'''

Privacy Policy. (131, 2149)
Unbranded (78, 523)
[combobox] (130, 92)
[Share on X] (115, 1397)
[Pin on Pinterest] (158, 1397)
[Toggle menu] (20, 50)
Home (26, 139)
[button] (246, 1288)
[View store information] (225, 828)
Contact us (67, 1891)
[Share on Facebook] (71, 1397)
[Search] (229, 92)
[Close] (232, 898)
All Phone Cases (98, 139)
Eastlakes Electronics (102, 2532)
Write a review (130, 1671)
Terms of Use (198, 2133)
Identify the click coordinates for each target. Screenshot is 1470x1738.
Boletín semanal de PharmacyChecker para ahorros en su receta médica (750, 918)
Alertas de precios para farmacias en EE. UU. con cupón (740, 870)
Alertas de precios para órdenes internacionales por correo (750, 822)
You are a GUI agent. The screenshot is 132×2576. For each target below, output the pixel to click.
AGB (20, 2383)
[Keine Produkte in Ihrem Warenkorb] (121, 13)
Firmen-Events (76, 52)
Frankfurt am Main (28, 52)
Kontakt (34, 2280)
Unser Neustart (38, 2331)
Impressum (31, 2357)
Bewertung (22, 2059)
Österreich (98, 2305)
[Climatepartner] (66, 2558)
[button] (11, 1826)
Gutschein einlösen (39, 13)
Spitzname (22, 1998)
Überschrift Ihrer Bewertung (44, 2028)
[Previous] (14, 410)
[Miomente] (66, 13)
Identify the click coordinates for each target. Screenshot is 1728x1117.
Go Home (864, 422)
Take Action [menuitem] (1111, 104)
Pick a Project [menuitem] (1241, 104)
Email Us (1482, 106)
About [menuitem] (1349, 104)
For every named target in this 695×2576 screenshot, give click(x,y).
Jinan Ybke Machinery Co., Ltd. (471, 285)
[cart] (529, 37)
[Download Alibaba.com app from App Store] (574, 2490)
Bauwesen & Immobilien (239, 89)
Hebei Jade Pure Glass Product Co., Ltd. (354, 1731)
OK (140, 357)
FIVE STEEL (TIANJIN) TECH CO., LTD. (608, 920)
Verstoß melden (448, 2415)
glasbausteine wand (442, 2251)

'''

• **What to work on**:
Show, from the listing above, each line that contains the word "Bewertung".

• **Exercise response**:
Bewertung (22, 2059)
Überschrift Ihrer Bewertung (44, 2028)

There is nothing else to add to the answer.